## Stored items

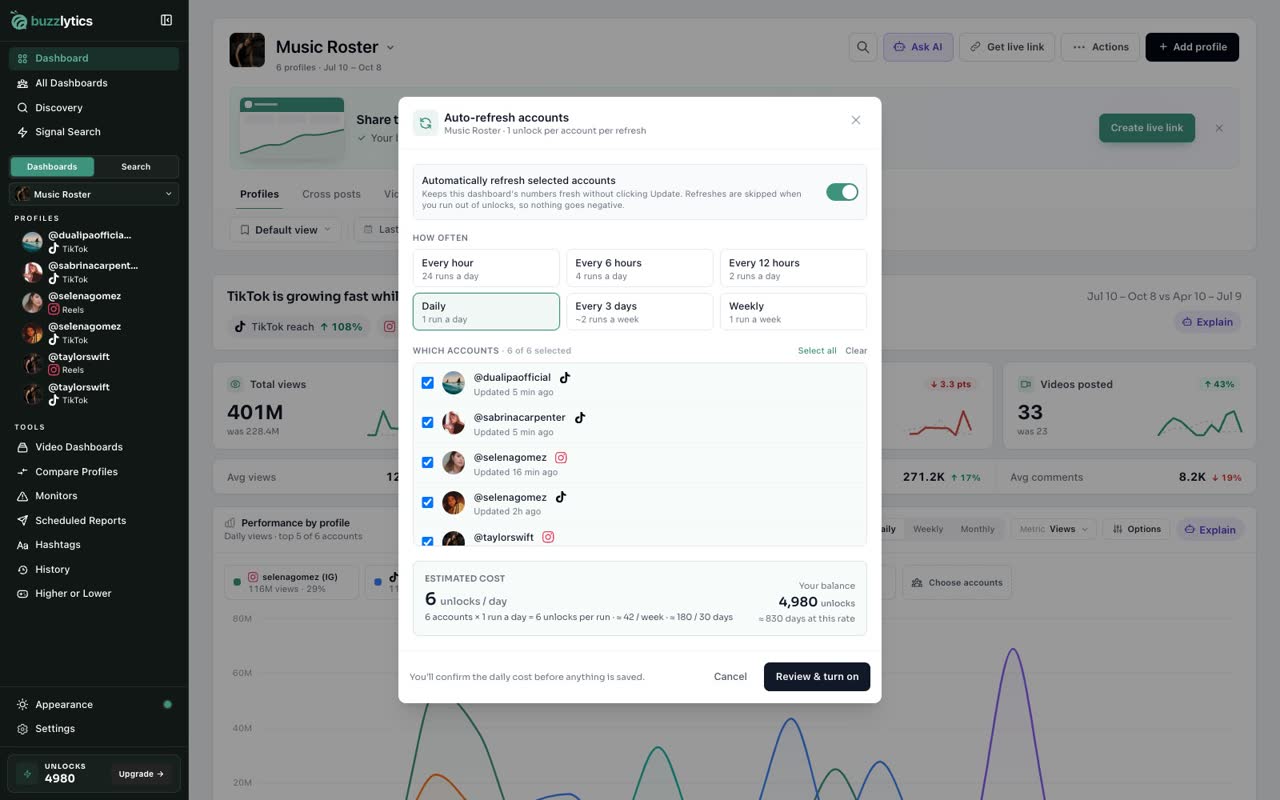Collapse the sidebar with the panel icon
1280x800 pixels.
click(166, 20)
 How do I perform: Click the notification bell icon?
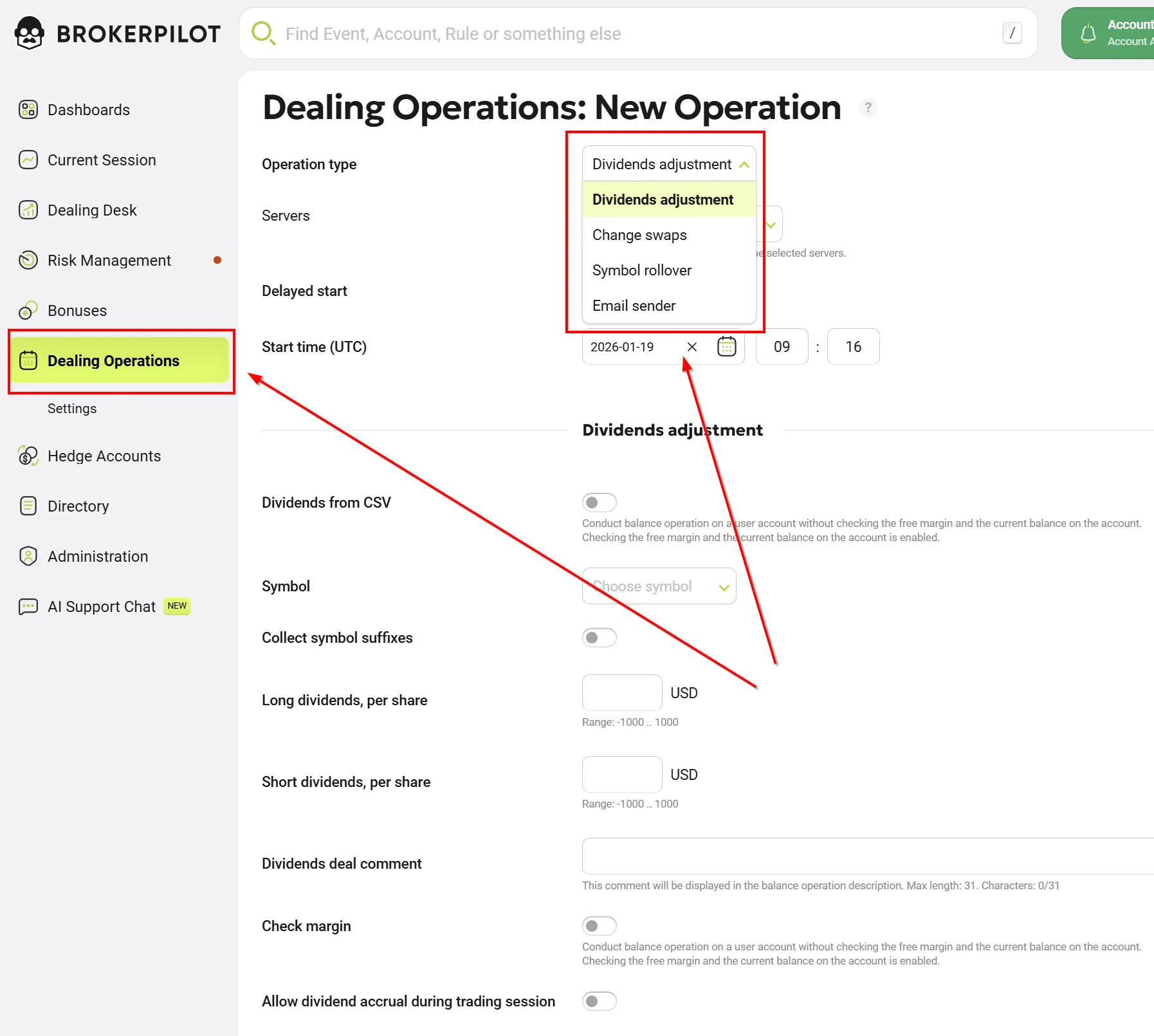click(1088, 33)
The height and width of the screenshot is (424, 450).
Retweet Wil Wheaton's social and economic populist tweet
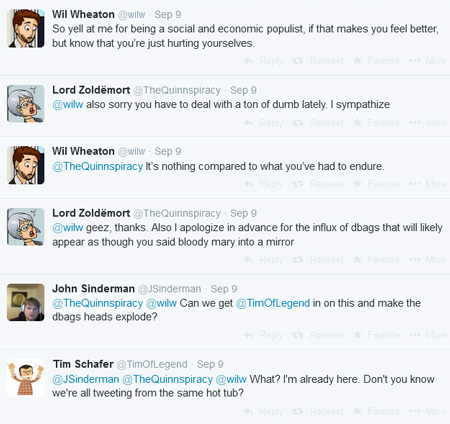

## Direction
Reproduce every line of the listing above verbatim, omitting the pictures from your reply.

## The completed task
Collapse the sidebar with the panel icon
1280x800 pixels.
click(166, 20)
 How do I perform: Click the notification bell icon?
click(1088, 33)
The height and width of the screenshot is (424, 450).
Retweet Wil Wheaton's social and economic populist tweet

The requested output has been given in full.